He adds that since in-hospital mortality with BAV was comparable to that with TAVR and SAVR, BAV may be a reasonable first step for temporizing patients who are critically ill in whom SAVR and TAVR are contraindicated.
“This can be particularly helpful if the cause of cardiogenic shock is uncertain and it’s not clear if valve replacement would alter the treatment course,” Dr. Reed explains. “If the patient responds well and their underlying illness can be improved, then definitive valve replacement can be offered. This is the first study to provide time thresholds on the durability of balloon aortic valvuloplasty in patients with cardiogenic shock, which has been an elusive question to date. Our findings indicate that definitive valve replacement should be done as soon as possible, as over one-quarter of patients died within 30 days after valvuloplasty.”

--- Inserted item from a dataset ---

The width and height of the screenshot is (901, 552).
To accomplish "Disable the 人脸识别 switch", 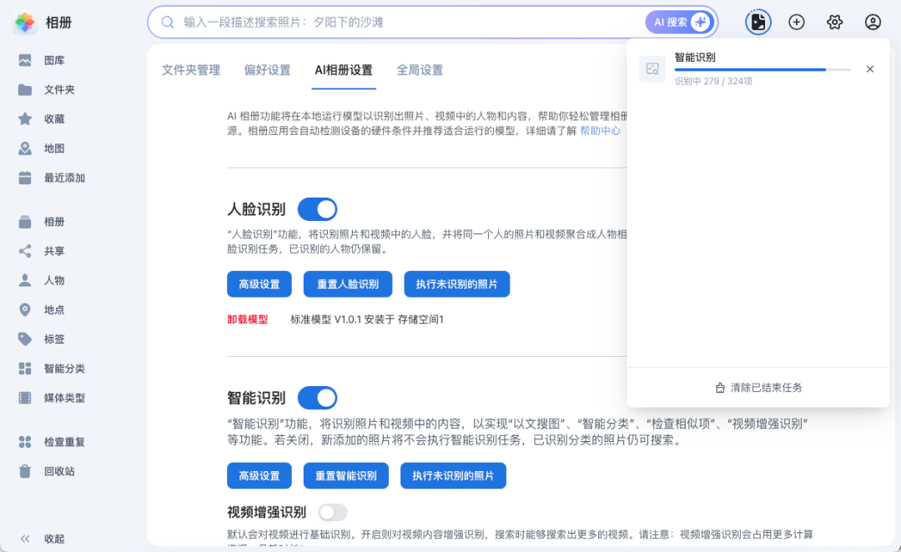I will tap(317, 208).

“Aortic valve replacement is a highly effective treatment for cardiogenic shock due to aortic stenosis, as it relieves obstruction, offloads the left ventricle and restores forward flow,” adds Anthony Zaki, MD, a Cleveland Clinic cardiothoracic surgeon who was not involved in the study. “Correcting aortic stenosis results in a dramatic and immediate improvement in left ventricular ejection fraction and overall cardiac function, with patients deriving significant benefit from the intervention. While the decision for transcatheter versus surgical replacement is nuanced, surgery is unique in that it allows simultaneous correction of other commonly associated conditions, such as coronary artery disease, mitral regurgitation and atrial fibrillation.”